> **TASK MATERIAL**
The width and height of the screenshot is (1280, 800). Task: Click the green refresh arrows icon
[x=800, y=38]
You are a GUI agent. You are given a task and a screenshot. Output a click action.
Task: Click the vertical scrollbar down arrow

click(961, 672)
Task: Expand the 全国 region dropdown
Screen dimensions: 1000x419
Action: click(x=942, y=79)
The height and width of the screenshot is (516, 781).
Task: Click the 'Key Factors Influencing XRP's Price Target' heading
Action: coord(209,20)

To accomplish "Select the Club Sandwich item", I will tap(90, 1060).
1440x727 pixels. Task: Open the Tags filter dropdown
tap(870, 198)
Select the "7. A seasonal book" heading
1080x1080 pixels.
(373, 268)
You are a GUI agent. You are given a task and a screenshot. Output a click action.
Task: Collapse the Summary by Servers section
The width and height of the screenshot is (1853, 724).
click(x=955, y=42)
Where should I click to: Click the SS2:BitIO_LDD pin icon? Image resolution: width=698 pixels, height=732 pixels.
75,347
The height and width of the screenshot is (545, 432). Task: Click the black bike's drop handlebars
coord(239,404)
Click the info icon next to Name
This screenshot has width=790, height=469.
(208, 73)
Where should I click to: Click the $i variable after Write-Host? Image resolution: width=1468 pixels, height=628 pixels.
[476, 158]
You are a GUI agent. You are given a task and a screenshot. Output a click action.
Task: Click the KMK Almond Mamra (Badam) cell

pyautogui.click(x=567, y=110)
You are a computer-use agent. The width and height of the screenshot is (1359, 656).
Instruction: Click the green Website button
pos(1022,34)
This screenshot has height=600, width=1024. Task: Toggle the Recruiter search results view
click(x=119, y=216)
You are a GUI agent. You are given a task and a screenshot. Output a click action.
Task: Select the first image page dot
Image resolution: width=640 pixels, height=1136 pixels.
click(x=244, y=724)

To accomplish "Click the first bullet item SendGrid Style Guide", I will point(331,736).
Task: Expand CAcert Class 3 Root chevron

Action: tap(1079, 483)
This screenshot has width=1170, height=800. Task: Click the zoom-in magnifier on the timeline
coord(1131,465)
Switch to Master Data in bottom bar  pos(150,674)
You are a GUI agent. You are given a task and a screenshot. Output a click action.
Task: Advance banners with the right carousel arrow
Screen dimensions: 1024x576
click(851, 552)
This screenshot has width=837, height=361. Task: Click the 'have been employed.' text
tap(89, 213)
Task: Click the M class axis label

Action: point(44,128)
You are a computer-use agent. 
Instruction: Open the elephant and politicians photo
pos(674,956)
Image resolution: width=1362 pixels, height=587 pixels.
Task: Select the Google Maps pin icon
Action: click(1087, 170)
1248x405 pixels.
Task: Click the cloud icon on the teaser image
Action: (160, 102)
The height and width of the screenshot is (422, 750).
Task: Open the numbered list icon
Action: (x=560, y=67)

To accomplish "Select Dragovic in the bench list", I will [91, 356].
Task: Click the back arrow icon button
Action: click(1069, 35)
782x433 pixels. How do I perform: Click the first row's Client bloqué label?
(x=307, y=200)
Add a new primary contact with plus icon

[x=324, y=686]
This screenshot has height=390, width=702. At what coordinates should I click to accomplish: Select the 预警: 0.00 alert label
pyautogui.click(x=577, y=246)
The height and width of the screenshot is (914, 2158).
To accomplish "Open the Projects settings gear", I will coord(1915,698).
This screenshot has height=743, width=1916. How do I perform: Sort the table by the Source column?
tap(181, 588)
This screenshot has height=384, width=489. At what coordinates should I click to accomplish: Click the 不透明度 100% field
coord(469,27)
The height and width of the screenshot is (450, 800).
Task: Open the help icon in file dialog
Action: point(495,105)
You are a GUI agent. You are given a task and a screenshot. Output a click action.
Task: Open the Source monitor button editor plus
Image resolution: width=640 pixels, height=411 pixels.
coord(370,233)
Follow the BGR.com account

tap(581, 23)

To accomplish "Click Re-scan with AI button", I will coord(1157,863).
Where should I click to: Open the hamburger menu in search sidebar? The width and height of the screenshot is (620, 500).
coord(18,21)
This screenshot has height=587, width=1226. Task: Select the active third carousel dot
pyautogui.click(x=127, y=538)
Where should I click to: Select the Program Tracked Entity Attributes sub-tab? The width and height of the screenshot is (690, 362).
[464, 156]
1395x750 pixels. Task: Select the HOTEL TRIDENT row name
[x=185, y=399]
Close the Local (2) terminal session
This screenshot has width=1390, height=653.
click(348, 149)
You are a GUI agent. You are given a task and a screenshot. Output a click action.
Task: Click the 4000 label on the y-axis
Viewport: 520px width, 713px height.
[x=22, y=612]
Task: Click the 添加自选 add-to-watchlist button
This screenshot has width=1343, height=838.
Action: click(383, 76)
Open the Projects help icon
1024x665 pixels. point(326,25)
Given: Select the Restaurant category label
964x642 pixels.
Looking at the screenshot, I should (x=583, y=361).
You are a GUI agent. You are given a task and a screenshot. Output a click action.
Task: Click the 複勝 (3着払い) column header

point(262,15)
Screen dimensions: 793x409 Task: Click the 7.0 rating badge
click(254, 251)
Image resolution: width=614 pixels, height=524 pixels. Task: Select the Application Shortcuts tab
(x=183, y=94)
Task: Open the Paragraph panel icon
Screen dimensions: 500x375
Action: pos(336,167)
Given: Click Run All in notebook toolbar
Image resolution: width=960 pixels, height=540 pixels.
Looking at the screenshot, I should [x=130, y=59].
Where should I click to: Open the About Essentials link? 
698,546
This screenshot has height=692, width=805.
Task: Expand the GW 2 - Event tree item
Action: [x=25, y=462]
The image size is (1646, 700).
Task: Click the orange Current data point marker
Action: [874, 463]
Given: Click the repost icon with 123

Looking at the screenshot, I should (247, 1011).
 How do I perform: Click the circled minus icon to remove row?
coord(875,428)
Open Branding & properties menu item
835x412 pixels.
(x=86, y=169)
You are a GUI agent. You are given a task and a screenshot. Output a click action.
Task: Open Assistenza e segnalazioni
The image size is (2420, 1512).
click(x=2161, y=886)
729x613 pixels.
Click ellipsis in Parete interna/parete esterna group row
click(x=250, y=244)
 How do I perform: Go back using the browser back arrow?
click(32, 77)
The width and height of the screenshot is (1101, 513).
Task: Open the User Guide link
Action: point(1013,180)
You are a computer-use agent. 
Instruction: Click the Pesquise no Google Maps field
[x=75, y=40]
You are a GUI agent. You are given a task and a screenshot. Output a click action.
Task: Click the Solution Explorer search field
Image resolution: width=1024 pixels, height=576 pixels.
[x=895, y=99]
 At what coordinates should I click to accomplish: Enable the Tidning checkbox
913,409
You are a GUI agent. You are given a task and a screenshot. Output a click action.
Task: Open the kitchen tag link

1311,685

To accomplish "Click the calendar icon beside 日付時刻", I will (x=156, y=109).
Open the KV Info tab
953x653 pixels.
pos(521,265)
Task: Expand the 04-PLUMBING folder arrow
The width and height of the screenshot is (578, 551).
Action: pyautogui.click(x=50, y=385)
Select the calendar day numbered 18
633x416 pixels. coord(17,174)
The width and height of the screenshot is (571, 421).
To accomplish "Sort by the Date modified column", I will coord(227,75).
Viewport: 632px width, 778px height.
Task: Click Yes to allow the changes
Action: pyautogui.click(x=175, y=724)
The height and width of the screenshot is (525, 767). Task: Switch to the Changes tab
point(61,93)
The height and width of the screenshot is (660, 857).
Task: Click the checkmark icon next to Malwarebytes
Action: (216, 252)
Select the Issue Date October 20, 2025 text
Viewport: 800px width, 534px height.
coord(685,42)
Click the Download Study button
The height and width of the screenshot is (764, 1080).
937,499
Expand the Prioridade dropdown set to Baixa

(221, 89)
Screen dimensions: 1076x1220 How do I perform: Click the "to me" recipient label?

> **REQUIRED ACTION**
Copy out the data exactly as it stands, leaving nothing out.

> **RESPONSE TO THE TASK**
The width and height of the screenshot is (1280, 800). Task: Click the green refresh arrows icon
[x=800, y=38]
You are a GUI agent. You are given a task and a screenshot. Output a click action.
Task: Click the vertical scrollbar down arrow

click(961, 672)
Task: Expand the 全国 region dropdown
Screen dimensions: 1000x419
Action: click(x=942, y=79)
The height and width of the screenshot is (516, 781).
Task: Click the 'Key Factors Influencing XRP's Price Target' heading
Action: coord(209,20)

To accomplish "Select the Club Sandwich item", I will tap(90, 1060).
1440x727 pixels. Task: Open the Tags filter dropdown
tap(870, 198)
Select the "7. A seasonal book" heading
1080x1080 pixels.
(373, 268)
You are a GUI agent. You are given a task and a screenshot. Output a click action.
Task: Collapse the Summary by Servers section
The width and height of the screenshot is (1853, 724).
click(x=955, y=42)
Where should I click to: Click the SS2:BitIO_LDD pin icon? Image resolution: width=698 pixels, height=732 pixels.
75,347
The height and width of the screenshot is (545, 432). Task: Click the black bike's drop handlebars
coord(239,404)
Click the info icon next to Name
This screenshot has width=790, height=469.
(208, 73)
Where should I click to: Click the $i variable after Write-Host? Image resolution: width=1468 pixels, height=628 pixels.
[476, 158]
You are a GUI agent. You are given a task and a screenshot. Output a click action.
Task: Click the KMK Almond Mamra (Badam) cell

pyautogui.click(x=567, y=110)
You are a computer-use agent. The width and height of the screenshot is (1359, 656).
Instruction: Click the green Website button
pos(1022,34)
This screenshot has height=600, width=1024. Task: Toggle the Recruiter search results view
click(x=119, y=216)
You are a GUI agent. You are given a task and a screenshot. Output a click action.
Task: Select the first image page dot
Image resolution: width=640 pixels, height=1136 pixels.
click(x=244, y=724)

To accomplish "Click the first bullet item SendGrid Style Guide", I will point(331,736).
Task: Expand CAcert Class 3 Root chevron

Action: tap(1079, 483)
This screenshot has width=1170, height=800. Task: Click the zoom-in magnifier on the timeline
coord(1131,465)
Switch to Master Data in bottom bar  pos(150,674)
You are a GUI agent. You are given a task and a screenshot. Output a click action.
Task: Advance banners with the right carousel arrow
Screen dimensions: 1024x576
click(851, 552)
This screenshot has width=837, height=361. Task: Click the 'have been employed.' text
tap(89, 213)
Task: Click the M class axis label

Action: point(44,128)
You are a computer-use agent. 
Instruction: Open the elephant and politicians photo
pos(674,956)
Image resolution: width=1362 pixels, height=587 pixels.
Task: Select the Google Maps pin icon
Action: click(1087, 170)
1248x405 pixels.
Task: Click the cloud icon on the teaser image
Action: (160, 102)
The height and width of the screenshot is (422, 750).
Task: Open the numbered list icon
Action: (x=560, y=67)

To accomplish "Select Dragovic in the bench list", I will [91, 356].
Task: Click the back arrow icon button
Action: click(1069, 35)
782x433 pixels. How do I perform: Click the first row's Client bloqué label?
(x=307, y=200)
Add a new primary contact with plus icon

[x=324, y=686]
This screenshot has height=390, width=702. At what coordinates should I click to accomplish: Select the 预警: 0.00 alert label
pyautogui.click(x=577, y=246)
The height and width of the screenshot is (914, 2158).
To accomplish "Open the Projects settings gear", I will coord(1915,698).
This screenshot has height=743, width=1916. How do I perform: Sort the table by the Source column?
tap(181, 588)
This screenshot has height=384, width=489. At what coordinates should I click to accomplish: Click the 不透明度 100% field
coord(469,27)
The height and width of the screenshot is (450, 800).
Task: Open the help icon in file dialog
Action: point(495,105)
You are a GUI agent. You are given a task and a screenshot. Output a click action.
Task: Open the Source monitor button editor plus
Image resolution: width=640 pixels, height=411 pixels.
coord(370,233)
Follow the BGR.com account

tap(581, 23)

To accomplish "Click Re-scan with AI button", I will coord(1157,863).
Where should I click to: Open the hamburger menu in search sidebar? The width and height of the screenshot is (620, 500).
coord(18,21)
This screenshot has height=587, width=1226. Task: Select the active third carousel dot
pyautogui.click(x=127, y=538)
Where should I click to: Select the Program Tracked Entity Attributes sub-tab? The width and height of the screenshot is (690, 362).
[464, 156]
1395x750 pixels. Task: Select the HOTEL TRIDENT row name
[x=185, y=399]
Close the Local (2) terminal session
This screenshot has width=1390, height=653.
click(348, 149)
You are a GUI agent. You are given a task and a screenshot. Output a click action.
Task: Click the 4000 label on the y-axis
Viewport: 520px width, 713px height.
[x=22, y=612]
Task: Click the 添加自选 add-to-watchlist button
This screenshot has width=1343, height=838.
Action: click(383, 76)
Open the Projects help icon
1024x665 pixels. point(326,25)
Given: Select the Restaurant category label
964x642 pixels.
Looking at the screenshot, I should (x=583, y=361).
You are a GUI agent. You are given a task and a screenshot. Output a click action.
Task: Click the 複勝 (3着払い) column header

point(262,15)
Screen dimensions: 793x409 Task: Click the 7.0 rating badge
click(254, 251)
Image resolution: width=614 pixels, height=524 pixels. Task: Select the Application Shortcuts tab
(x=183, y=94)
Task: Open the Paragraph panel icon
Screen dimensions: 500x375
Action: pos(336,167)
Given: Click Run All in notebook toolbar
Image resolution: width=960 pixels, height=540 pixels.
Looking at the screenshot, I should [x=130, y=59].
Where should I click to: Open the About Essentials link? 
698,546
This screenshot has height=692, width=805.
Task: Expand the GW 2 - Event tree item
Action: [x=25, y=462]
The image size is (1646, 700).
Task: Click the orange Current data point marker
Action: [874, 463]
Given: Click the repost icon with 123

Looking at the screenshot, I should (247, 1011).
 How do I perform: Click the circled minus icon to remove row?
coord(875,428)
Open Branding & properties menu item
835x412 pixels.
(x=86, y=169)
You are a GUI agent. You are given a task and a screenshot. Output a click action.
Task: Open Assistenza e segnalazioni
The image size is (2420, 1512).
click(x=2161, y=886)
729x613 pixels.
Click ellipsis in Parete interna/parete esterna group row
click(x=250, y=244)
 How do I perform: Go back using the browser back arrow?
click(32, 77)
The width and height of the screenshot is (1101, 513).
Task: Open the User Guide link
Action: point(1013,180)
You are a computer-use agent. 
Instruction: Click the Pesquise no Google Maps field
[x=75, y=40]
You are a GUI agent. You are given a task and a screenshot. Output a click action.
Task: Click the Solution Explorer search field
Image resolution: width=1024 pixels, height=576 pixels.
[x=895, y=99]
 At what coordinates should I click to accomplish: Enable the Tidning checkbox
913,409
You are a GUI agent. You are given a task and a screenshot. Output a click action.
Task: Open the kitchen tag link

1311,685

To accomplish "Click the calendar icon beside 日付時刻", I will (x=156, y=109).
Open the KV Info tab
953x653 pixels.
pos(521,265)
Task: Expand the 04-PLUMBING folder arrow
The width and height of the screenshot is (578, 551).
Action: pyautogui.click(x=50, y=385)
Select the calendar day numbered 18
633x416 pixels. coord(17,174)
The width and height of the screenshot is (571, 421).
To accomplish "Sort by the Date modified column", I will coord(227,75).
Viewport: 632px width, 778px height.
Task: Click Yes to allow the changes
Action: pyautogui.click(x=175, y=724)
The height and width of the screenshot is (525, 767). Task: Switch to the Changes tab
point(61,93)
The height and width of the screenshot is (660, 857).
Task: Click the checkmark icon next to Malwarebytes
Action: (216, 252)
Select the Issue Date October 20, 2025 text
Viewport: 800px width, 534px height.
coord(685,42)
Click the Download Study button
The height and width of the screenshot is (764, 1080).
937,499
Expand the Prioridade dropdown set to Baixa

(221, 89)
Screen dimensions: 1076x1220 How do I perform: Click the "to me" recipient label?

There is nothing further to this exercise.